【5月23日付編集日記】底力

 月を眺めながら一杯やるのがたまらなくおいしいと公言していた同僚がいた。酒の味を引き立てる場はそれこそ無数にある。おめでたい席、友と語り合うとき、しみじみ飲むときでも、それぞれに味わい深い

 ▼江戸風俗研究家の杉浦日向子さんにとって、酒を相棒に憩える場だったのがそば屋。それも、昼下がりの「ハンパな午後」がいいという。

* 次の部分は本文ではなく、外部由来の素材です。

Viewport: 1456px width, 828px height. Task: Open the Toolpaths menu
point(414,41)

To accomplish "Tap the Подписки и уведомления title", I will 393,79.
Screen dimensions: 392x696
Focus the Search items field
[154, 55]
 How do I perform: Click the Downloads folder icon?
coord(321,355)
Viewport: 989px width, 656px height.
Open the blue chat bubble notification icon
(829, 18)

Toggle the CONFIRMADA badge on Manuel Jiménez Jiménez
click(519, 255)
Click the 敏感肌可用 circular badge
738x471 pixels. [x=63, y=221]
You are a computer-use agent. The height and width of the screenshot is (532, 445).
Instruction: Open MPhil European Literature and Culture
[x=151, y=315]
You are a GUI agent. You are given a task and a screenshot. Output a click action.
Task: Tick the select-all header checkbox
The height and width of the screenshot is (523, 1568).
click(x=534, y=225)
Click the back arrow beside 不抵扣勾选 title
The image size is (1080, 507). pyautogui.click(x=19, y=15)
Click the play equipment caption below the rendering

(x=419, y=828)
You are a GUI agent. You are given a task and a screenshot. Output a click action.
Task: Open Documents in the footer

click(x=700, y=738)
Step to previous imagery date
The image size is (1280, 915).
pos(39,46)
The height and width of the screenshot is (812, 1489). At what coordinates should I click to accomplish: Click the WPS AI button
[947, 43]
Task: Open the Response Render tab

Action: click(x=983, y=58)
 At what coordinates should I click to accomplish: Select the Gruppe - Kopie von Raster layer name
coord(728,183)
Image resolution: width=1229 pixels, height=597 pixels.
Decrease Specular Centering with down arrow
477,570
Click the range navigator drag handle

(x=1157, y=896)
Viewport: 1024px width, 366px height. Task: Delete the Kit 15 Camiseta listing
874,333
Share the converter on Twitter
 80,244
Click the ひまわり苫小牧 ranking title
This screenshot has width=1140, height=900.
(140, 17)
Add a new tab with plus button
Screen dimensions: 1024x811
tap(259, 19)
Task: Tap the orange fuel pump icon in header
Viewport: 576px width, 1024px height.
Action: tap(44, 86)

ぽっかり空いたこの時間帯の空間を「オトナの貴賓席」と、あるエッセーで表現している

 ▼頼むのは、板わさにかん酒だったり、熱々の鴨(かも)南蛮の後に冷酒で、もりそばをたぐったり。焼きのりをつまみにして、一合の酒を30分かけ、のうのうと過ごせるのはそば屋だけ―ともつづっている。酒の味わい方を熟知した達人の域だ

 ▼全国新酒鑑評会で、本県の18銘柄が金賞を獲得した。たまたま先日飲んだ兵庫の金賞受賞酒は、確かにうまかった。ただ、ひいき目かもしれないが、本県の酒に死角はないと思っていた。あと一歩及ばなかったが、入賞銘柄数は最多で胸を張れる結果だ

 ▼9回連続日本一の底力はだてじゃない。そば屋か居酒屋か自宅か。出色の出来栄えの酒をいつ、どこで味わおう。こよいの満月をさかなに杯を傾けるのも悪くない。